### Aim of the task
Your reply should consist only of the lines from the one with "Viewport: 337px width, 225px height." through the end of the entries, transcribed exactly. Pictures stay out.

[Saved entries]
===============

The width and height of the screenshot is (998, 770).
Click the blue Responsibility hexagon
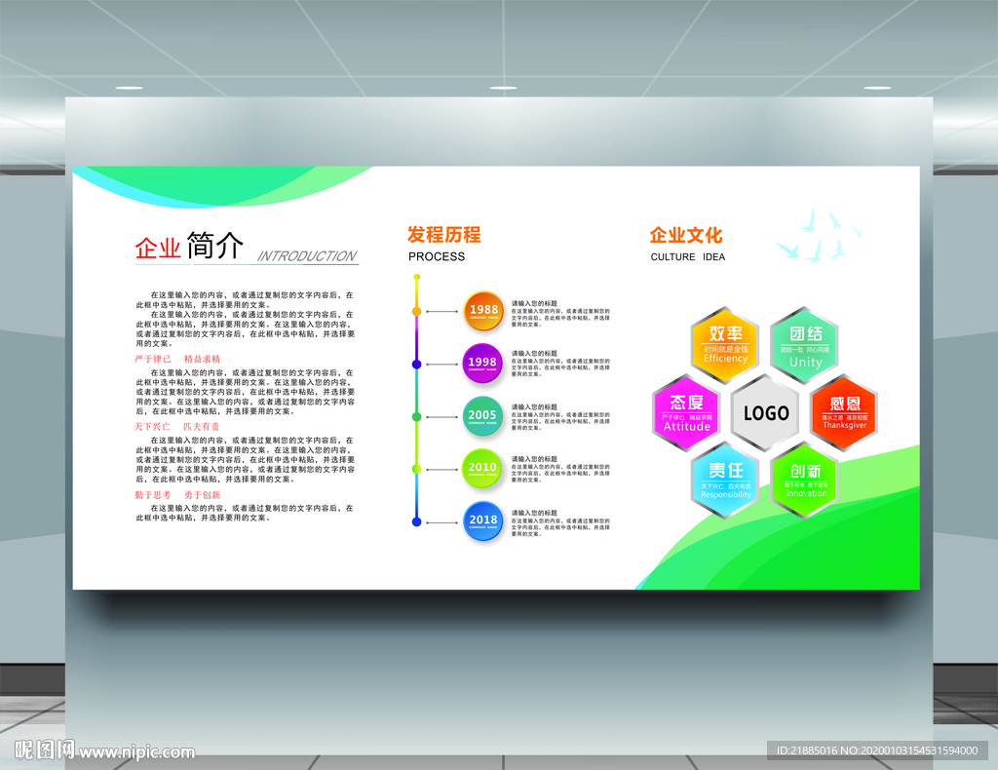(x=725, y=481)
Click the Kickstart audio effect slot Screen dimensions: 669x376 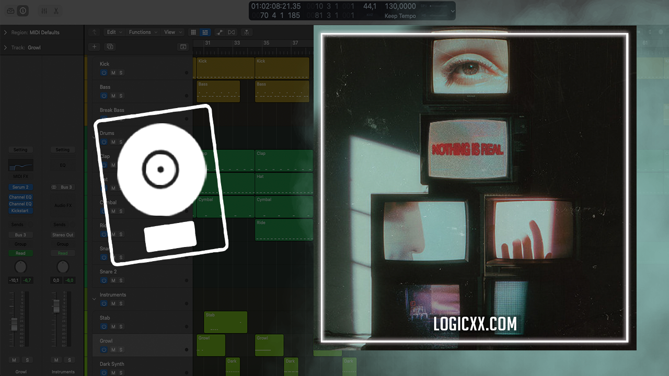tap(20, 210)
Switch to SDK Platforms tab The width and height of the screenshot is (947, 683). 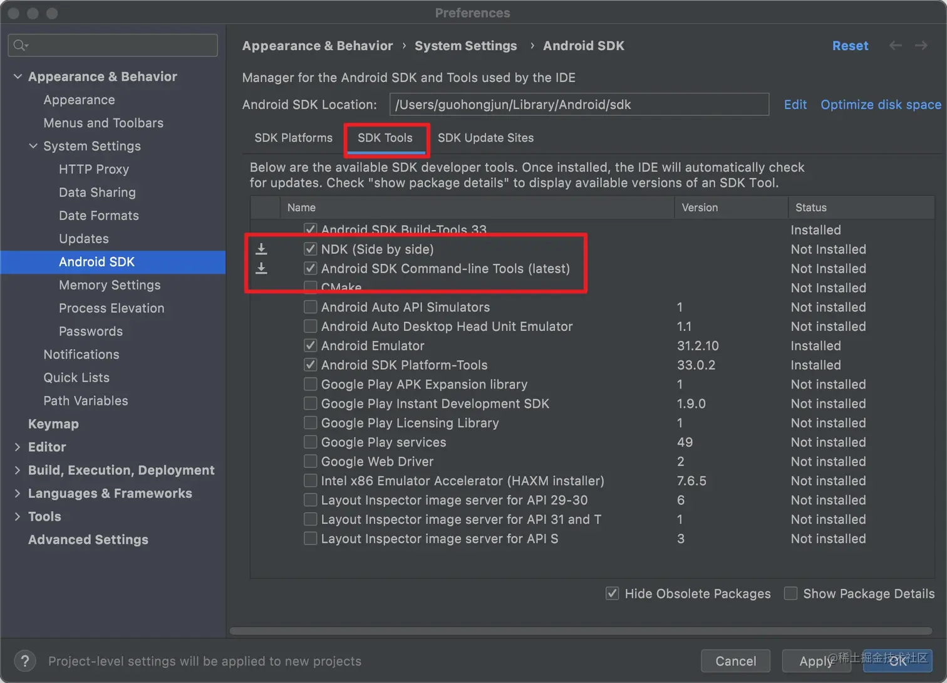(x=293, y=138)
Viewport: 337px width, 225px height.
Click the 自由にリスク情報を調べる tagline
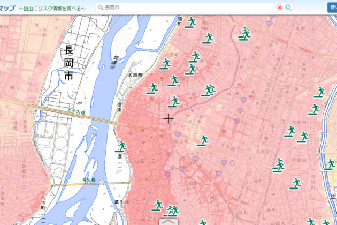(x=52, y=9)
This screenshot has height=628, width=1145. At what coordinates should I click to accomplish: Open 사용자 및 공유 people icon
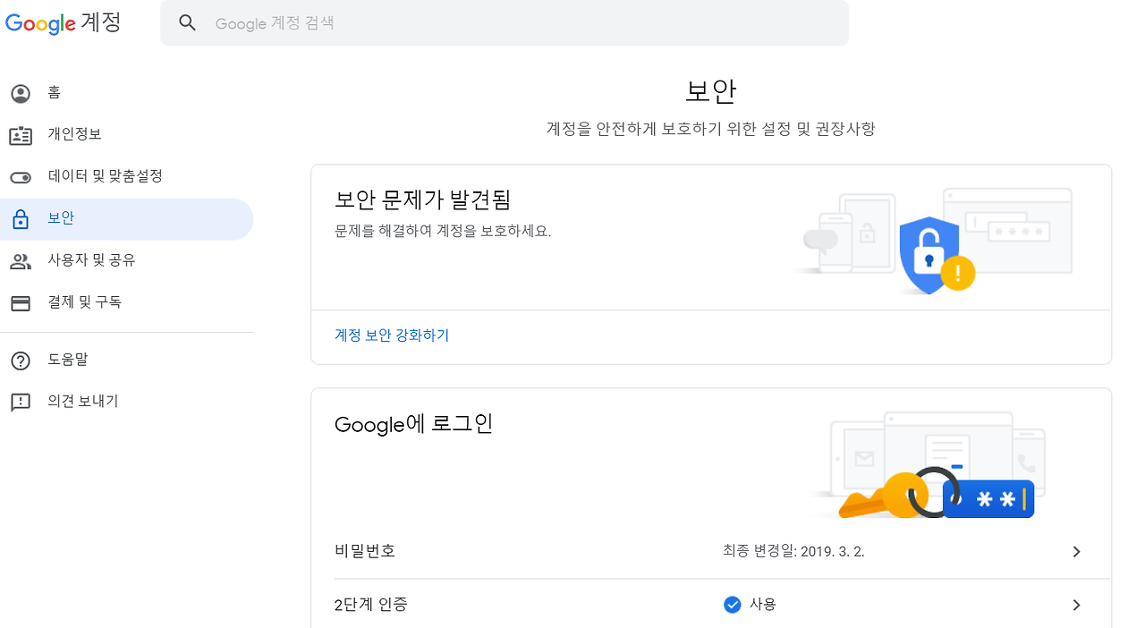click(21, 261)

===============

### Expected answer
Viewport: 337px width, 225px height.
Click the 自由にリスク情報を調べる tagline
(x=52, y=9)
This screenshot has height=628, width=1145. At what coordinates should I click to accomplish: Open 사용자 및 공유 people icon
click(21, 261)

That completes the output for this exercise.